Nothing in the records may be left out or altered; reproduce them all exactly.

== Segment start ==

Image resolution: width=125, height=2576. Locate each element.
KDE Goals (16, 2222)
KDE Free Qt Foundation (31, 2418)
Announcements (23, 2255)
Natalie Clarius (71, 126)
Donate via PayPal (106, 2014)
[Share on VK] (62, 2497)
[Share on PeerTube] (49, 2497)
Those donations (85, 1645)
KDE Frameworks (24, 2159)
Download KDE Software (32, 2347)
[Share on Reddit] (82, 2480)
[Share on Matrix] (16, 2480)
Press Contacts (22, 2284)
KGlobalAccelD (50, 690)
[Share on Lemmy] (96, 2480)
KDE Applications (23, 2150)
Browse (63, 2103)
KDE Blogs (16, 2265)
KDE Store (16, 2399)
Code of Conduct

== Segment end ==

▶ [ANSWER TO THE EXERCISE]
Image resolution: width=125, height=2576. Locate each element.
KDE Goals (16, 2222)
KDE Free Qt Foundation (31, 2418)
Announcements (23, 2255)
Natalie Clarius (71, 126)
Donate via PayPal (106, 2014)
[Share on VK] (62, 2497)
[Share on PeerTube] (49, 2497)
Those donations (85, 1645)
KDE Frameworks (24, 2159)
Download KDE Software (32, 2347)
[Share on Reddit] (82, 2480)
[Share on Matrix] (16, 2480)
Press Contacts (22, 2284)
KGlobalAccelD (50, 690)
[Share on Lemmy] (96, 2480)
KDE Applications (23, 2150)
Browse (63, 2103)
KDE Blogs (16, 2265)
KDE Store (16, 2399)
Code of Conduct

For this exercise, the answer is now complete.